A 50 años de la noche de los lápices
Hoy se cumplen 50 años de La Noche de los Lápices, aquella noche en que el Batallón 601 de Inteligencia del Ejército, junto con la Policía de la Provincia de Buenos Aires, llevaron adelante una serie de secuestros, torturas y desapariciones forzadas de estudiantes secundarios en la ciudad de La Plata.
La noche de los lápices se ha convertido en uno de los símbolos más dolorosos del terrorismo de Estado en el país, porque atacar a jóvenes estudiantes es atacar aquello que todavía está por imaginarse. Es intentar interrumpir aquello que todavía no existe. Las ideas que todavía no fueron formuladas. Las preguntas que todavía no fueron hechas. Las obras que todavía no fueron creadas.
Una escuela, una universidad, un aula, no son solamente lugares donde se transmite conocimiento. Son espacios en los que una sociedad imagina, incluso sin saberlo, aquello que todavía puede llegar a ser. Aquella fatídica noche representa con mucha claridad, cómo la dictadura intentó disciplinar una generación y clausurar la posibilidad de pensar otros futuros posibles. La propia historia del movimiento estudiantil argentino está atravesada por esa voluntad de participar, organizarse y transformar las instituciones de las que forma parte.

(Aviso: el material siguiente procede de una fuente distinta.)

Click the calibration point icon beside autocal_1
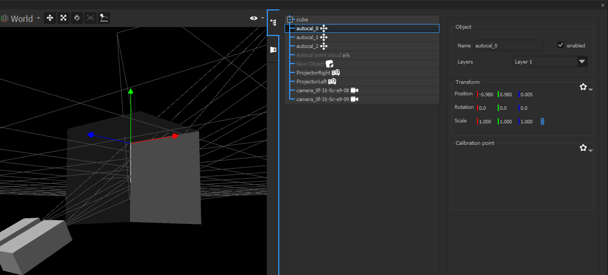(324, 38)
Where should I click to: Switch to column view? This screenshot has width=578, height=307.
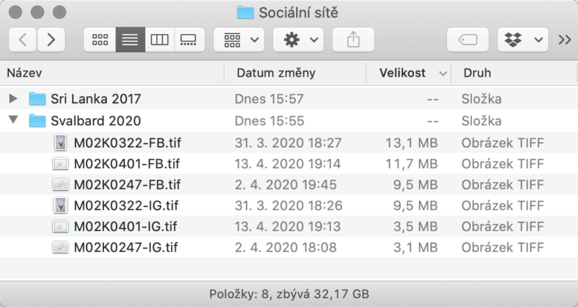coord(160,40)
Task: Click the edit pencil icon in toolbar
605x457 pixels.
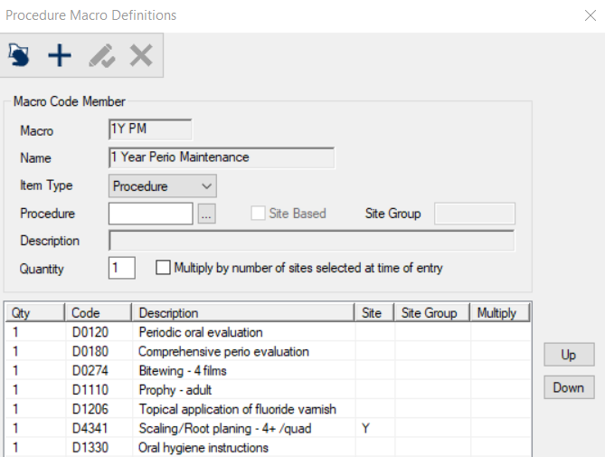Action: 102,55
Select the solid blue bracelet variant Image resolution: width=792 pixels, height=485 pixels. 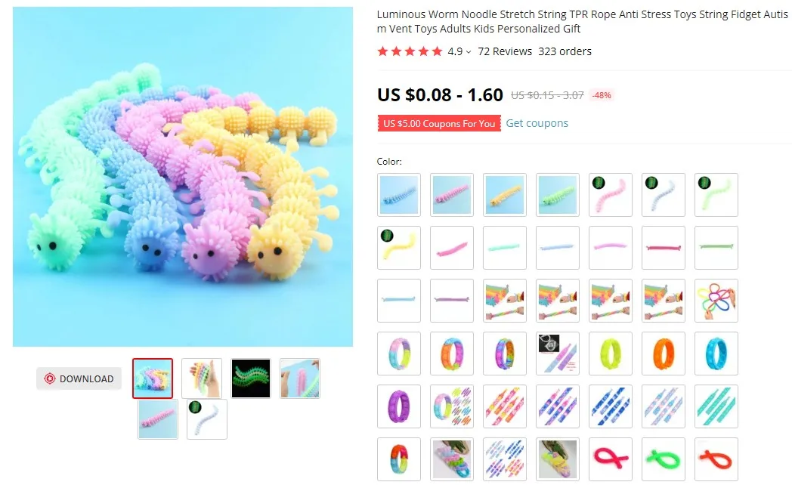pyautogui.click(x=716, y=354)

En una universidad de artes, esa dimensión adquiere un sentido particular. Porque crear también implica abrir una posibilidad allí donde antes no la había. Una obra puede formular una pregunta, preservar una memoria, incomodar una certeza o permitirnos imaginar una realidad diferente.
Las artes no pueden devolver aquello que fue arrebatado, pero pueden evitar el silencio. Pueden hacer presentes las ausencias. Puede construir memoria allí donde se intentó imponer el olvido. Puede permitir que una experiencia atravesada por el dolor siga encontrando nuevas formas de ser mirada, pensada, narrada y compartida.

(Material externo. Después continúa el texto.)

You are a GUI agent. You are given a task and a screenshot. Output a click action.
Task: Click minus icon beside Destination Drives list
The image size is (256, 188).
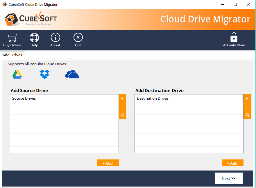(x=247, y=108)
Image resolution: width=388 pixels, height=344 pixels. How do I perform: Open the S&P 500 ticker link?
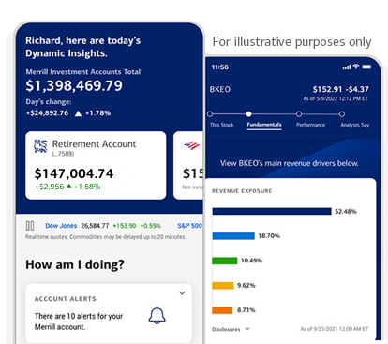point(189,226)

A cincuenta años de La Noche de los Lápices, recordar a aquellxs estudiantes es también defender aquello que toda escuela y toda universidad deberían hacer posible: el derecho a preguntar, a participar, a imaginar, a disentir, a crear.
Porque cada generación vuelve a tomar esos lápices, y escribe sus propias preguntas, dibuja sus propios horizontes. Imagina sus propios mundos posibles-
Cincuenta años después, los lápices siguen escribiendo.